Указание на непорядки в русской церкви и обличения духовенства и мирян вовсе не была исключительным явлением в русской жизни. Такие же попытки упорядочить дисциплину среди клира делалась митрополитами и патриархами неоднократно, хотя большей частью безуспешно. Так, например, митрополит Феодосий, хотевший поднять дисциплину среди клира, в конце концов должен был сам уйти в 1464 году, встретив сильное сопротивление своим мероприятиям[43]. Представитель таких противоположных течений в русской церкви, как, например, иосифлянин митрополит Даниил, большой сторонник дисциплины и обрядового восприятия православия, и Кассиан Косой, представитель заволжских старцев, сторонников миросозерцательного и скорее более либерального монашества, оба обличали как непорядки в церкви, так и низкий нравственный уровень мирян и клира.

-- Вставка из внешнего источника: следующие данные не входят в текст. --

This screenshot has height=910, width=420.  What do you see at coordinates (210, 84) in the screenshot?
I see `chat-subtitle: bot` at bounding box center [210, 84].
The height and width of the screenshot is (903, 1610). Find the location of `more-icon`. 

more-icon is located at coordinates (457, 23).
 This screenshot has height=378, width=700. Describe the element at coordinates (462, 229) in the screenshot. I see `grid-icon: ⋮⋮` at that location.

Большинство постановлений большого церковного собора, так называемого Стоглава, собравшегося в 1551 году, также были посвящены вопросам дисциплины и борьбе с низким культурным и моральным уровнем духовенства. В свою очередь, многогласие даже в самом начале XVII века неоднократно осуждалось видными представителями русской иерархии. Поэтому в списке погрешностей духовенства, указанных группой Неронова, нет ничего нового. Русское духовенство начала XVII века очень напоминало по своему моральному и религиозному уровню духовенство Запада накануне Реформации, не достигнув, конечно, культурного развития католического клира эпохи Ренессанса. Переход Севера Европы в протестантизм был вызван не только злоупотреблениями римской курии и свободолюбивыми настроениями князей, но и возмущением мирян ввиду распущенного образа жизни епископов, священников и монахов. Обличения вождей протестантизма и постановления Тридентского собора развертывают картину, очень похожую (если даже не худшую) на ту, которую дали нижегородские священники.
Но если в непорядках церкви и в их обличениях не было ничего нового, то зато совершенно новыми явились организация священников и тот факт, что желание улучшения шло от них самих, а не от епископата и патриарха, как это обычно было на Руси. Это были уже не замечания и не дисциплинарные меры сверху, а возмущение низов духовенства, начало проявления их недовольства руководством церкви и выступления их как самостоятельной силы. Интересно, что патриарх Иоасаф не наказал их за “мятеж и смелость”, как это сделал всего лишь четыре года перед этим сам Филарет, а согласился с ними и последовал их совету.
Конечно, снисхождение патриарха к нижегородским “бунтовщикам”, глава которых Неронов всего лишь три года перед этим был объявлен Филаретом “безумцем в состоянии исступления”, можно объяснить большой мягкостью и меньшей авторитетностью патриарха Иоасафа. Но более правильным будет истолковывать его отзывчивость на челобитную новгородцев новыми веяниями в русской церкви, началом подлинного реформационного движения, стремившегося сделать из “богоизбранного народа Третьего Рима” народ подлинного христианства. Неронов и его работа оказались вовсе не изолированным явлением, что уже видно из коллективного выступления всей его группы протопопов и священников, а только наиболее значительным ярким явлением в поднимавшейся волне нового религиозного течения. Представители этого течения хотели стать христианами не только на бумаге, но и на деле и были готовы провести в жизнь свои идеалы и реформировать русскую церковную жизнь на практике.
Одновременно или вслед за Нижним Новгородом, по всей стране — в Пскове, Калуге, Вологде, Суздале и других городах России — раздаются голоса, требующие от иерархии перемен в жизни и режиме церкви, повсюду растет религиозное напряжение, со всех сторон стали видны признаки нового, мощного религиозного движения.
Движение, начатое Нероновым и его друзьями, которое можно назвать “движением церковной реформы”, не явилось первым религиозным движением на Руси, но оно зато носило совершенно отличный характер от обоих предыдущих подъемов русской религиозности. В конце XIV века святые Сергий Радонежский и Кирилл Белозерский были основателями большого монашеского движения в России, которое при всем своем своеобразии и чистоправославном, при этом русско–православном, характере несколько напоминало движение францисканцев на Западе. Столетие спустя преподобный Иосиф Санин, глава Волоколамского монастыря, и преподобный Нил Сорский, представитель заволжских старцев, снова оживили и возродили русские монастыри. Оба движения были движениями монашества и звали православных в монастыри как наиболее верное место для христианского спасения. Теперь же не монахи, а белое духовенство, приходские священники, зовут своих прихожан и всю Русь спасать не только свои души в скитах и монастырях, но и всю русскую церковь, весь русский народ, все общество мирян. При этом такие священники, как Неронов, ищут помощи мирян и хотят не только их учить, а со смирением и слезами просят их спасаться, спасать и учить других мирян. А затем уж они начинают требовать и помощи епископата в этом трудном походе за души русских людей, за спасение последнего православного царства.